The fourth quarter of 2018 has so far delivered losses to investors, with the S&P 500 dropping close to 15% since October 1, and the MSCI EAFE Index (representing markets abroad) falling roughly 13% over the same period. Concerned investors looked to governments—and especially central banks—to help calm their fears of a weakening market, as these entities had done so in the past. The Federal Reserve meeting on December 19 was considered significant regarding this point, as the monetary policy of the United States directly and indirectly impacts the economies of many nations abroad.
What Happened at the December 19 Meeting?
As December 19 approached, market participants were hoping the Federal Reserve would see various data points such as the stock market declines, slumping home sales (largely due to higher mortgage rates), and moderating economic growth as enough evidence to not raise interest rates in December. If not that, market consensus seemed as though investors would be accepting of an interest-rate increase followed by commentary on delaying some further increases.
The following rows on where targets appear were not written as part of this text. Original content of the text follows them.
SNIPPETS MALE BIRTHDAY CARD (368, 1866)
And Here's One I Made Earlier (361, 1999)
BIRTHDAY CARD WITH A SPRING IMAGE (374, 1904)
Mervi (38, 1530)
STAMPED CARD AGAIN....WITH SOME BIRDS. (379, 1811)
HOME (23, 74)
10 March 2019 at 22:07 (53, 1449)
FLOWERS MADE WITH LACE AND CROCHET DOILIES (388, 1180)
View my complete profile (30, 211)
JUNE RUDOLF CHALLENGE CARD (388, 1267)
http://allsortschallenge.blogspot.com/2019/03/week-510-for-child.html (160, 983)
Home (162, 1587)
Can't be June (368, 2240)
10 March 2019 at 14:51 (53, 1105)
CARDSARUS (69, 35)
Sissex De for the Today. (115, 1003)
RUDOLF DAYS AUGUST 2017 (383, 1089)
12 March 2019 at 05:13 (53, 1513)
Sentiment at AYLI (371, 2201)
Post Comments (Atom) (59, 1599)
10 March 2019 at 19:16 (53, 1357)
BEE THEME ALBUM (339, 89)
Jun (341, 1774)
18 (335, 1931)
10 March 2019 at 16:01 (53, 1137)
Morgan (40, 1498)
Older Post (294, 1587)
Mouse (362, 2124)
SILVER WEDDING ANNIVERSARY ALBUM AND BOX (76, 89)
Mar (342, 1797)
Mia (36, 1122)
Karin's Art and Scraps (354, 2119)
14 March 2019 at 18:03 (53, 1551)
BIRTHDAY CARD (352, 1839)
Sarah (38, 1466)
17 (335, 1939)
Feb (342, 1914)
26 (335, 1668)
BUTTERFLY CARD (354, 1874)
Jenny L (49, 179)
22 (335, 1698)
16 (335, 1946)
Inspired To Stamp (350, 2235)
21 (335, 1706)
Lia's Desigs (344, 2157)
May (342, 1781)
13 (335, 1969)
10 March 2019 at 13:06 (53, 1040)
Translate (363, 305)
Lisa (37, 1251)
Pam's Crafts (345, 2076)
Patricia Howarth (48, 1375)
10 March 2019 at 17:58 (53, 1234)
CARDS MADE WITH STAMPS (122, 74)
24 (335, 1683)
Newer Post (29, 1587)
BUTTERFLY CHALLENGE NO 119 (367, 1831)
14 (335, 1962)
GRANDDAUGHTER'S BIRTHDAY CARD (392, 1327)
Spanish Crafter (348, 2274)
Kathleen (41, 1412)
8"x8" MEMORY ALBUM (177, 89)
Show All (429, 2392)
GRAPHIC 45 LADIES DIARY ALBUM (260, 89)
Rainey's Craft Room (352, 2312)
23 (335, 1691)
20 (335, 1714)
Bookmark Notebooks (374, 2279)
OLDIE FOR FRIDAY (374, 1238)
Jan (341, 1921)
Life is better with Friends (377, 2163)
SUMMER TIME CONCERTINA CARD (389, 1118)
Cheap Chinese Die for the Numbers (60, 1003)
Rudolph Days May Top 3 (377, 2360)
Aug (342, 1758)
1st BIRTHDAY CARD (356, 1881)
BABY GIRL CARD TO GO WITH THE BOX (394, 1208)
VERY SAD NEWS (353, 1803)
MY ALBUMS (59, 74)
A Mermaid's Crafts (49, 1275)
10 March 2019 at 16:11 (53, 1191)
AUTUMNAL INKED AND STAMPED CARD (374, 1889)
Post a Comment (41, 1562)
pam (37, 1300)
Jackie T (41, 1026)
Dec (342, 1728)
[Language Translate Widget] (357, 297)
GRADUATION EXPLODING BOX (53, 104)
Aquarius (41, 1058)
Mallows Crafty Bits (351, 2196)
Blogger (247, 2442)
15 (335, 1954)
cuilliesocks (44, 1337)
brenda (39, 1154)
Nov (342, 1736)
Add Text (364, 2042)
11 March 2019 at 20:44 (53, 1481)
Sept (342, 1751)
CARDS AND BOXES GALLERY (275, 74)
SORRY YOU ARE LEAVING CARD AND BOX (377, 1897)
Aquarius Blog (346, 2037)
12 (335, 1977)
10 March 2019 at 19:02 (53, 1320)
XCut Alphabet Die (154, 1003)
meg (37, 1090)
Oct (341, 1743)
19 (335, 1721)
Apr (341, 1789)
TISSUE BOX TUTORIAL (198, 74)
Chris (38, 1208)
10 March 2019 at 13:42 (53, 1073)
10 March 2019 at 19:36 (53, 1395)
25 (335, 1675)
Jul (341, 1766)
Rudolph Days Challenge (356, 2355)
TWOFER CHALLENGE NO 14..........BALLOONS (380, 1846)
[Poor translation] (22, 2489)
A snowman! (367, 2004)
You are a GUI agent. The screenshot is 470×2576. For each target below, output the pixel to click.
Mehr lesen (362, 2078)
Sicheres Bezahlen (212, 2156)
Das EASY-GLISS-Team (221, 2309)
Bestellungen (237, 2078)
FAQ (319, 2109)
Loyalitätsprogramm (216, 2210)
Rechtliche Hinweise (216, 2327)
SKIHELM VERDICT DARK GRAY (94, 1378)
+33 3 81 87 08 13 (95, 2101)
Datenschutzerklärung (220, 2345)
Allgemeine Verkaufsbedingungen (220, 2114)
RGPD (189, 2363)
Neither of these scenarios occurred, and the Federal Reserve increased interest rates and offered generally little guidance regarding putting off further increases in 2019. The market reaction to this was negative, causing the major market indexes to fall to new multi-month lows.
One of the core philosophies of macroeconomics is that small adjustments in monetary policy (i.e., interest rates) can produce major effects in an economy. Investors are not concerned about rising interest rates alone so much as they are that the Federal Reserve will increase rates at a pace the economy cannot support. There are tools we employ to determine if this is occurring. Among these include various financial conditions indexes, leading economic indicators, yield curve data, and supply-chain data. And, while some of these metrics suggest some potential economic headwinds, none currently suggest the Federal Reserve is making a policy error that could lead to an economic downturn.
Furthermore, despite what the Federal Reserve may project, we don’t believe rates will increase much more throughout 2019. The futures market agrees with this statement, implying a 52% chance that the federal funds rate will be unchanged by the end of next year versus where it stands today.
What This Means for Portfolios:
We currently view the recent decline as a normal correction within an ongoing bull market. We do believe that there will be a shift in leadership next year from “hot” growth stocks into more conservative issues, and we are fine-tuning portfolios to take advantage of this. Otherwise, with our data-driven approach not warning of a recession developing over the near term, we generally view any major asset reallocations unwarranted at this point.